What’s ballooning? The way spiders travel 

Pictured: Spiders created this huge silk web in Merseyside

Pictured: This huge silk web was created by spiders in Merseyside 

Ballooning involves money spiders moving through the air with their gossamer thread catching the wind. This causes them to be airborne and at the mercy the currents.

Spiders will climb as high as they can and let loose silk threads. This forms a triangular parachute that catches the breeze, lifts the spider up and takes them away.

Kiting is a technique that allows tiny spiders (around 5mm in length) to go further than what they would on foot.

Jess Price is a Sussex Wildlife Trust conservation officer. She said that this is gossamer. This is the term for silver webs made of silken threads, and they remain after millions of spiders have ballooned away from the site.

The ‘Money Spiders’ are small arachnids which often show up on clothes or cars during this season.

“They will climb up to the top of their ability, point their abdomen in the air and begin to release silk threads.
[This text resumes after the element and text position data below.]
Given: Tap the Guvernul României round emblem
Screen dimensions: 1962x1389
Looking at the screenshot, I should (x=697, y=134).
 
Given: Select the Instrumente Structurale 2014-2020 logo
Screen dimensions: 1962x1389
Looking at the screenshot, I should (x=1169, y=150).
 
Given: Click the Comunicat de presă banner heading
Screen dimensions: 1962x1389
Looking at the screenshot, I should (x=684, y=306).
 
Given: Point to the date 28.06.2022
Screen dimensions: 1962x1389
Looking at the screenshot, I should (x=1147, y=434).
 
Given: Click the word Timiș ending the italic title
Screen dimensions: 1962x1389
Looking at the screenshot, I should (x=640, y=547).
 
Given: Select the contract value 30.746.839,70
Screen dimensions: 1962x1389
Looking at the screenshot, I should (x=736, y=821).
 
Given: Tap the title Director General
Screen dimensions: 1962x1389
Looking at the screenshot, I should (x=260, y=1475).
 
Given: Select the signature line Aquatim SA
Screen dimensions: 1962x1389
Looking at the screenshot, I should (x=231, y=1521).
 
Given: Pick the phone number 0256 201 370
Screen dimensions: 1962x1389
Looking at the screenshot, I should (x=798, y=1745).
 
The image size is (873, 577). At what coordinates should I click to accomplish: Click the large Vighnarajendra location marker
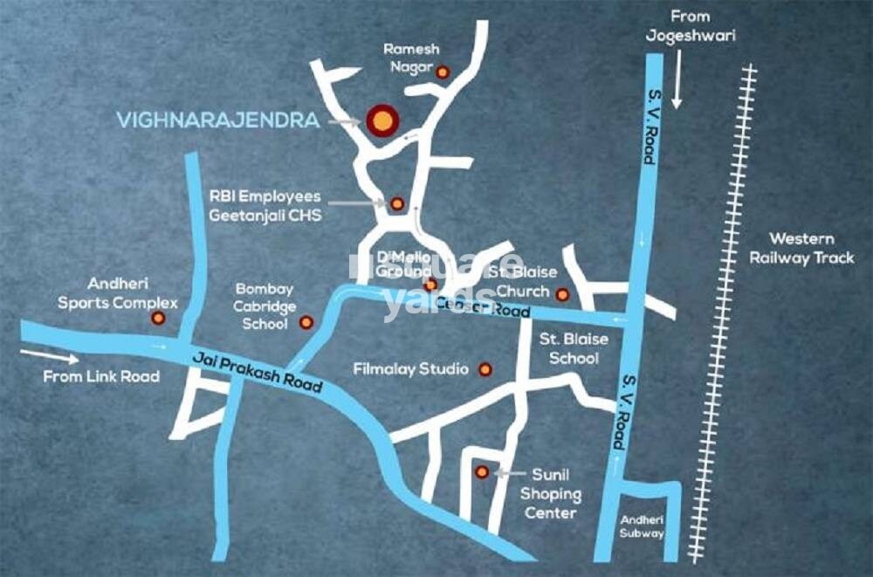tap(381, 120)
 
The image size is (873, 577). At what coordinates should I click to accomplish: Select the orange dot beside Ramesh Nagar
tap(443, 72)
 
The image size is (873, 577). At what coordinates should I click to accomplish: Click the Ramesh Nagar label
tap(412, 58)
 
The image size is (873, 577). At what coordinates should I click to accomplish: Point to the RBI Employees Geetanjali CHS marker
tap(396, 203)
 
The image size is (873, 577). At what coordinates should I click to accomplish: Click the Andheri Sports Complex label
tap(118, 293)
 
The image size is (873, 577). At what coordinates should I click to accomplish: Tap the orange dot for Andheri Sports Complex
tap(158, 318)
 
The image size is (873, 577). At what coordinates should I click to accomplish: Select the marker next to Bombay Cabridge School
tap(306, 322)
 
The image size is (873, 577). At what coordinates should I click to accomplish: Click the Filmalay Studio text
tap(410, 369)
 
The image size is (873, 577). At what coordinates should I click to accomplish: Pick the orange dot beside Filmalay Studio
tap(485, 370)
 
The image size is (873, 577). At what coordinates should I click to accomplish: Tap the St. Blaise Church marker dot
tap(562, 294)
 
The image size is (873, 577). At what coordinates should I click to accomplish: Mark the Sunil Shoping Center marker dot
tap(481, 472)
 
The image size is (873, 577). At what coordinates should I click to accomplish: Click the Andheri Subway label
tap(643, 525)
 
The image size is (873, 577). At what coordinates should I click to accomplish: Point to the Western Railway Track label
tap(801, 248)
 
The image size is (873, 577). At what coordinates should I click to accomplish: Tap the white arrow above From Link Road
tap(49, 356)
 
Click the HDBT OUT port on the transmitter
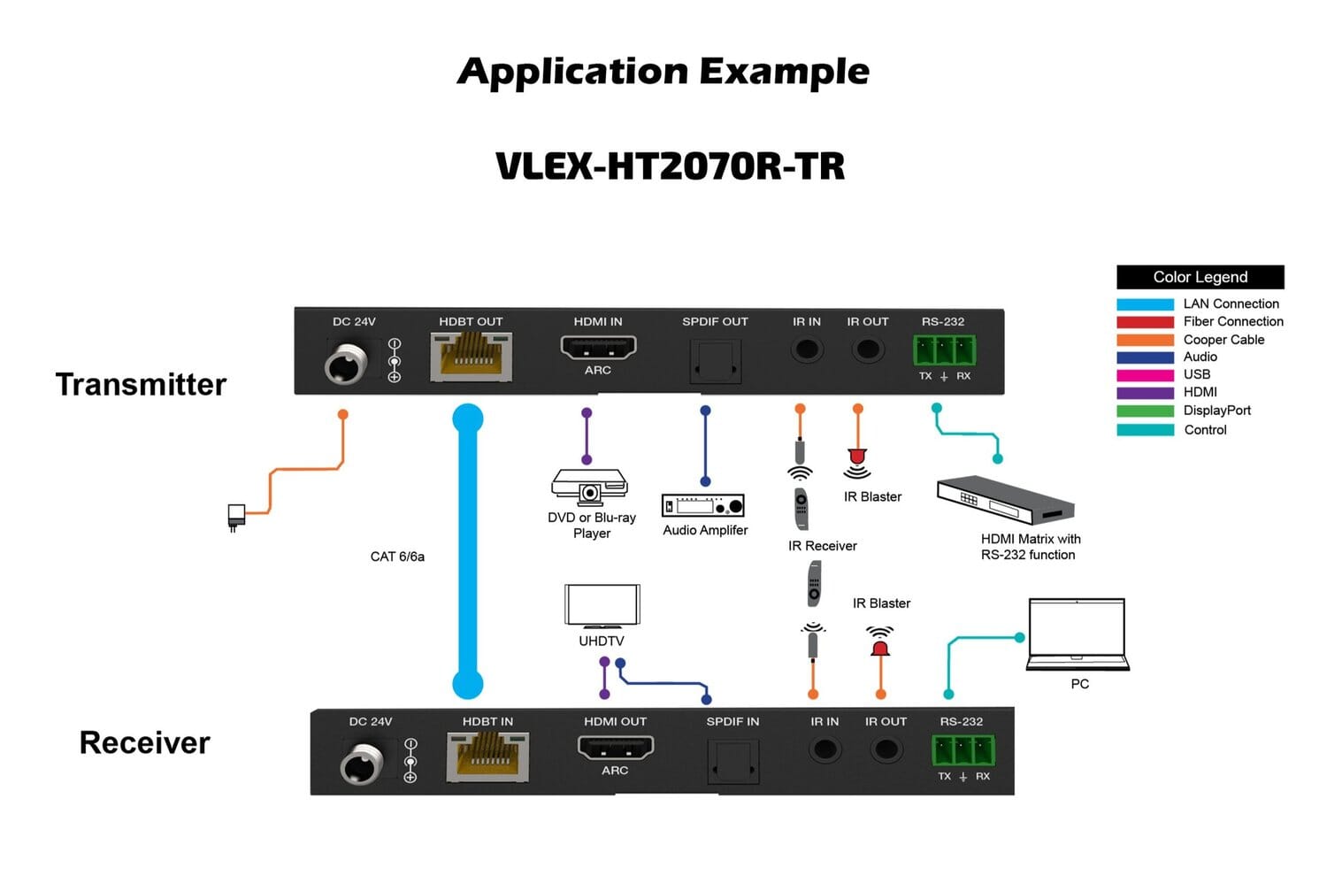[471, 357]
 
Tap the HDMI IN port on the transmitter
[598, 347]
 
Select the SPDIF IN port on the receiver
[733, 760]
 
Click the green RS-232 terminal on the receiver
[963, 751]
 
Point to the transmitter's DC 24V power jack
[346, 364]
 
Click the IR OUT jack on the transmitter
[868, 349]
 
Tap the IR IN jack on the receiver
[825, 749]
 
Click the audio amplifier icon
[703, 505]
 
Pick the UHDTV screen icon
[602, 606]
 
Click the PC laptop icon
[1078, 634]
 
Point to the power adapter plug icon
[236, 516]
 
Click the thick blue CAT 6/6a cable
[468, 549]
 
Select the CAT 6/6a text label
[397, 557]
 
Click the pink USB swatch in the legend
[1145, 375]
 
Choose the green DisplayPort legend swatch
[1145, 411]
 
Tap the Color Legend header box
[1200, 277]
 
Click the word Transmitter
[141, 385]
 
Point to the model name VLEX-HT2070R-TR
[670, 166]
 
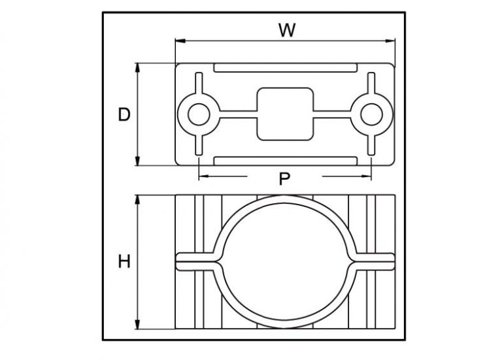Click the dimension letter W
[285, 29]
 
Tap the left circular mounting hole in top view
[197, 114]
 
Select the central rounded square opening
[285, 114]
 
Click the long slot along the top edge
[285, 68]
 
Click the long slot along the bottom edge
[285, 161]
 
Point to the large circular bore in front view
[285, 261]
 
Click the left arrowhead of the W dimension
[178, 41]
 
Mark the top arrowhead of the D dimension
[138, 67]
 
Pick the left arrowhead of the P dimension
[201, 176]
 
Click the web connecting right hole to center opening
[333, 114]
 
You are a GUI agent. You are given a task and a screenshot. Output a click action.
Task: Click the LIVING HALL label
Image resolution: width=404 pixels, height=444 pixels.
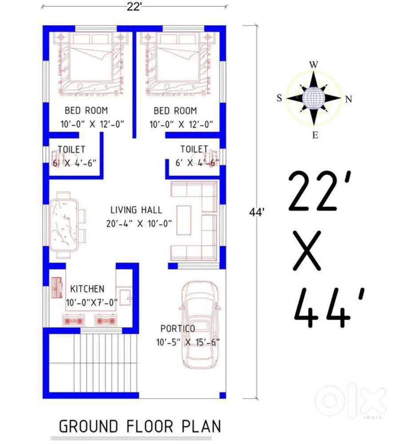point(136,210)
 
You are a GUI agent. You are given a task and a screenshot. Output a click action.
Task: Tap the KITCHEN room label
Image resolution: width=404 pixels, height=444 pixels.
point(87,289)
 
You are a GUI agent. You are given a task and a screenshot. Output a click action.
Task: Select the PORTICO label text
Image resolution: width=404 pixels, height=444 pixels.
point(178,329)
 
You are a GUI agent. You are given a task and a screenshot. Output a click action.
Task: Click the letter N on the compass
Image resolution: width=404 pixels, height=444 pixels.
point(348,99)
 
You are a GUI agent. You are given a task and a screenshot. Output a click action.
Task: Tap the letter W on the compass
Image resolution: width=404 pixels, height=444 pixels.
point(314,64)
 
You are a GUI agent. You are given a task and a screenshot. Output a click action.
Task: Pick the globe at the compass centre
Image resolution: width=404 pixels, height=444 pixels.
point(313,98)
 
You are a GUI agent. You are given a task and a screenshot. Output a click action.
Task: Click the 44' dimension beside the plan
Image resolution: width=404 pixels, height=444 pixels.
point(256,212)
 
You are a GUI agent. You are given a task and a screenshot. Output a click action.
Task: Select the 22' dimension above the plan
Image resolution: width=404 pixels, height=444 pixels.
point(134,7)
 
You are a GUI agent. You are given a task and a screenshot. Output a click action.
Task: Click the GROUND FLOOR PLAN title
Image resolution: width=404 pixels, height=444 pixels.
point(140,426)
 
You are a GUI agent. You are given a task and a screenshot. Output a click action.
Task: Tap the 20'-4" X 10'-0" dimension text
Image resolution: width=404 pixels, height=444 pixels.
point(139,224)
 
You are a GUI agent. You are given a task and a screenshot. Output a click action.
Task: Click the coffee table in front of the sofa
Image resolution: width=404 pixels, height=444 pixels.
point(184,220)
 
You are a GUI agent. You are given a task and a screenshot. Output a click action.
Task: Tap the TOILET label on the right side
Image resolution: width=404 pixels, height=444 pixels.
point(194,149)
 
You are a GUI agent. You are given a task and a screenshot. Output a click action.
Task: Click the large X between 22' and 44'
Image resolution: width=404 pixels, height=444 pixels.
point(307,250)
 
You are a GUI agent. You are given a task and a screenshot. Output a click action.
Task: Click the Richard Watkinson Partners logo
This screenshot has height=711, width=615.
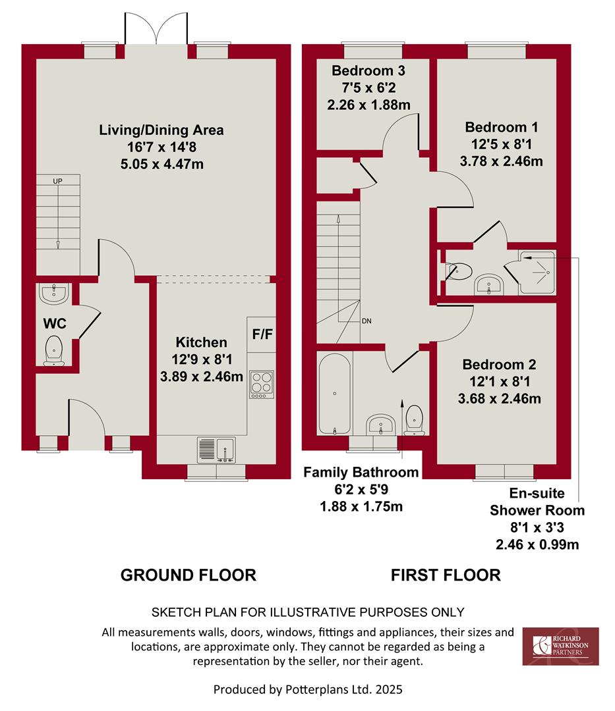560,646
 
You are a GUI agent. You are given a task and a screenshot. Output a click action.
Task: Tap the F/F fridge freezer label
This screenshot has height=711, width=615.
262,334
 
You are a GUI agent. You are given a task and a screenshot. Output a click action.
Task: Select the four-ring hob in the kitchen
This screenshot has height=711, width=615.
262,385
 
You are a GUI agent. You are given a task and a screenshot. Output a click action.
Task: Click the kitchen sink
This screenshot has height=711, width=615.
216,450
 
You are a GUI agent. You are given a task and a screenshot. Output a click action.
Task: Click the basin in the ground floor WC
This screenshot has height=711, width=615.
54,294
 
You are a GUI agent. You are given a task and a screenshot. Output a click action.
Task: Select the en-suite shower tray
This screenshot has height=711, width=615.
537,272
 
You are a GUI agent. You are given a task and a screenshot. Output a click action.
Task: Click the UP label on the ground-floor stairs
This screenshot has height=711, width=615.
57,181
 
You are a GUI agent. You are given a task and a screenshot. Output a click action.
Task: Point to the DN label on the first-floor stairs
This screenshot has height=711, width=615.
366,321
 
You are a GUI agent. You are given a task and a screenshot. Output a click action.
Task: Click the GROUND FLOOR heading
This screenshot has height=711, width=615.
189,575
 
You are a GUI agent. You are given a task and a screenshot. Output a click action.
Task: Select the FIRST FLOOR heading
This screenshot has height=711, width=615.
446,575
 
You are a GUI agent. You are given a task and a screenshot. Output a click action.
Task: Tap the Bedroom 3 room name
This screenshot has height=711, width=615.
368,70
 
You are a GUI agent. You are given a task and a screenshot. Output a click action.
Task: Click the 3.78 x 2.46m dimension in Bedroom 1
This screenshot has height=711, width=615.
501,161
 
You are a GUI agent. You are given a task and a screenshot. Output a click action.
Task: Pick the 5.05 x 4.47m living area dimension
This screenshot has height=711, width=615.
162,164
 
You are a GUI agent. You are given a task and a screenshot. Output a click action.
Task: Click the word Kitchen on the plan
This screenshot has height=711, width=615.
202,342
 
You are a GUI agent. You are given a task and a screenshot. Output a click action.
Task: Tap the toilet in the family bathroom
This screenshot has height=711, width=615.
414,420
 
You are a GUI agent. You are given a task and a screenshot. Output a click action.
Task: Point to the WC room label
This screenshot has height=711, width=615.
55,323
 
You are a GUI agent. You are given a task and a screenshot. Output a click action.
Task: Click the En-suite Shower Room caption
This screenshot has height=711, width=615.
537,502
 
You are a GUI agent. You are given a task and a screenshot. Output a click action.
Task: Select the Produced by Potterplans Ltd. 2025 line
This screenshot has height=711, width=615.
308,690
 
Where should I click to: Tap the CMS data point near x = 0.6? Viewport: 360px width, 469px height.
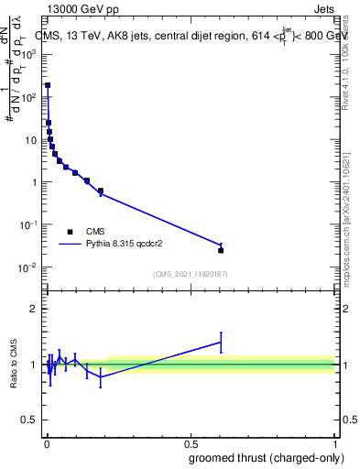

These quickly create a parachute-shaped shape that catches the wind and takes the spider up into the air. This tiny money spider can balloon much further than they could by foot. 

It is best to see “Gossamer” in autumn when there’s dew on the threads. This makes it glow in the sunlight.

“Soon, the weather and other wildlife will cut through many of the threads. The gossamer slowly fades away.”